_Task goal_. Reproduce all of the data exactly. Images are not to appear in the reply.
BEGIN Information supplied
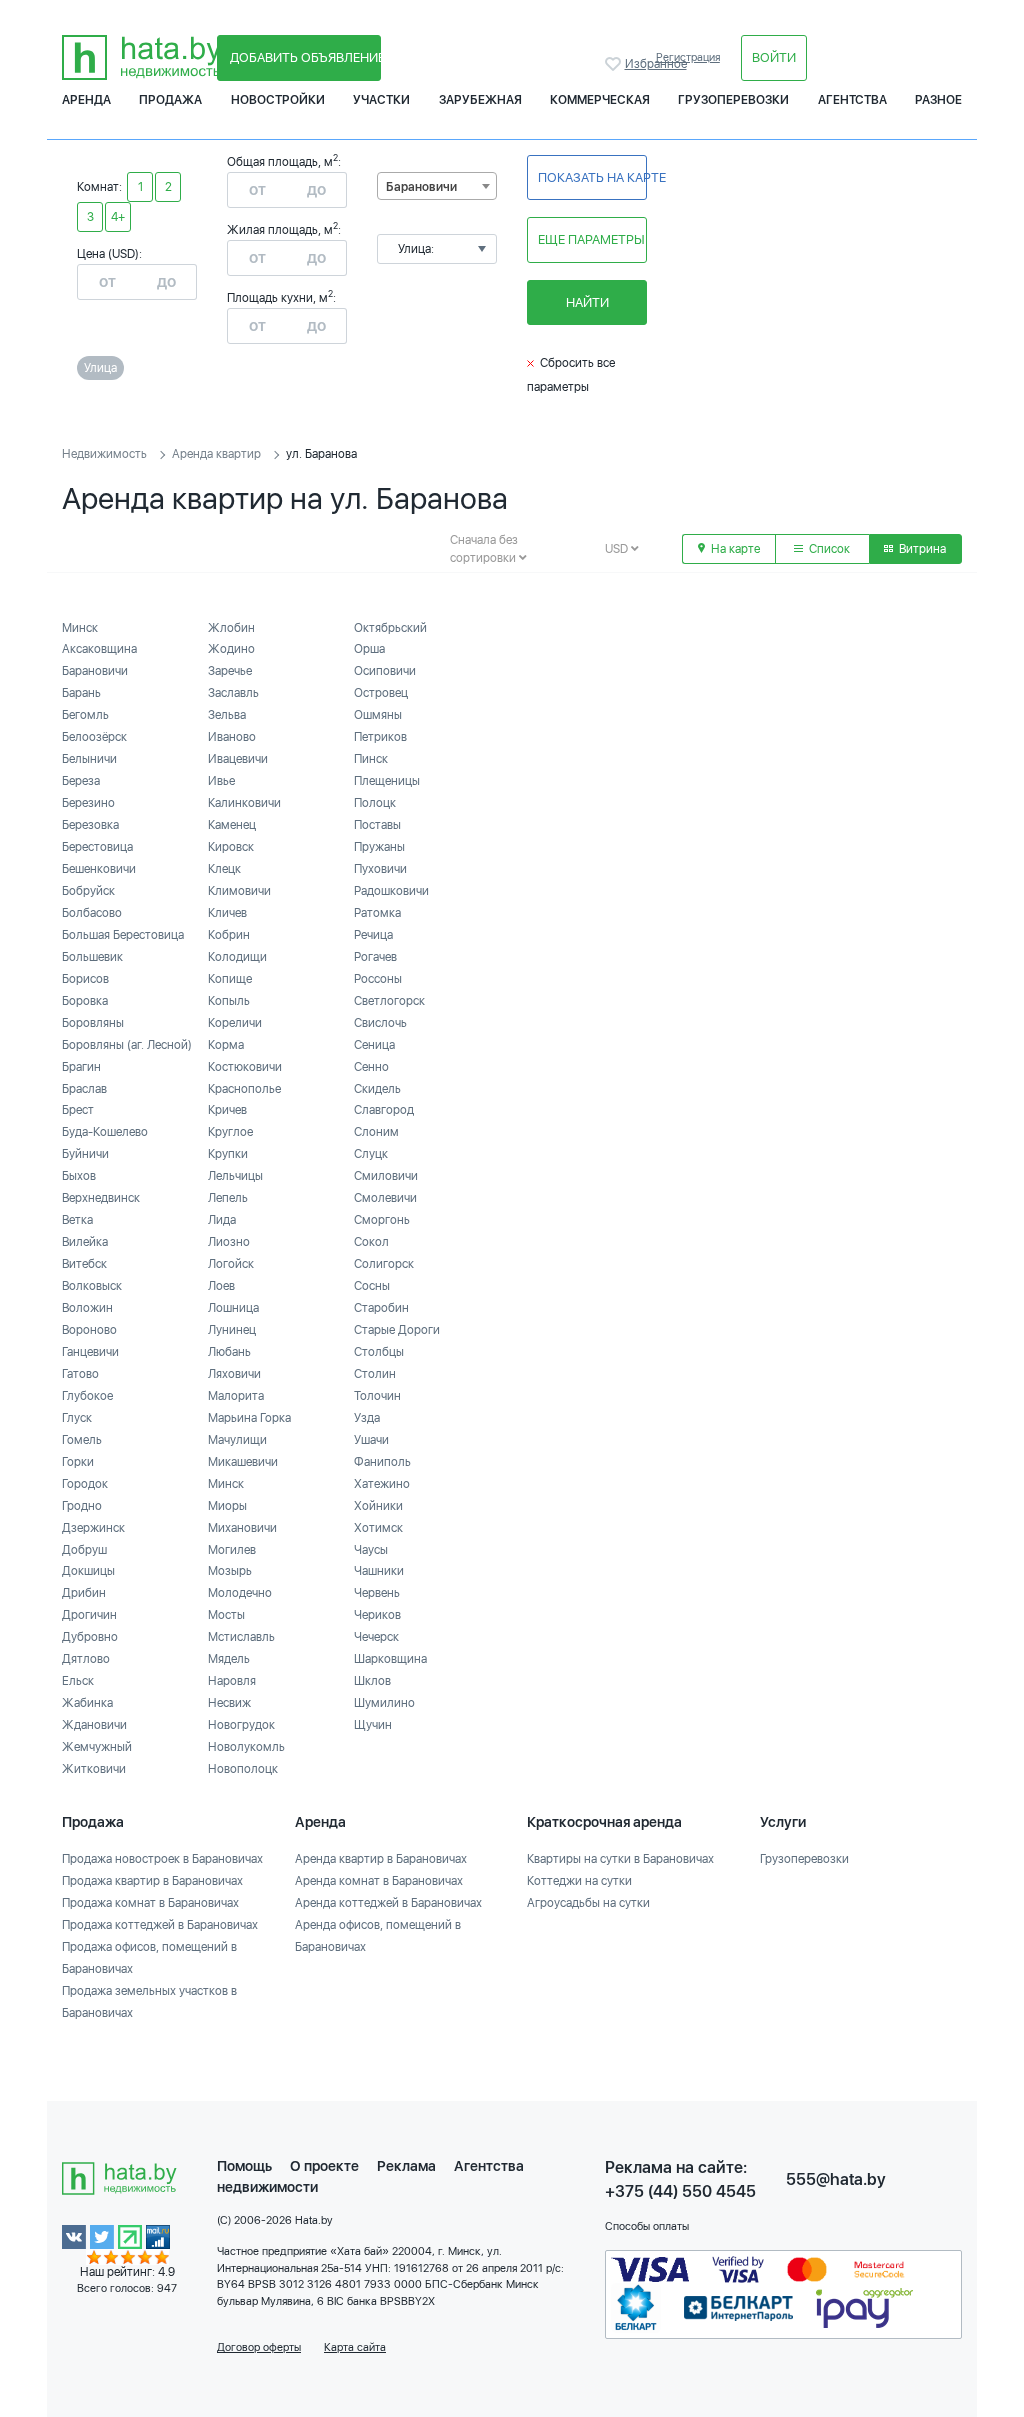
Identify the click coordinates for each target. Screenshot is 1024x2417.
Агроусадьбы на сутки (588, 1903)
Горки (78, 1462)
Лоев (221, 1286)
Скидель (377, 1089)
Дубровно (90, 1637)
END Information supplied
_Result of this task_.
Identify the click coordinates for each target. Screenshot is 1024x2417.
Агроусадьбы на сутки (588, 1903)
Горки (78, 1462)
Лоев (221, 1286)
Скидель (377, 1089)
Дубровно (90, 1637)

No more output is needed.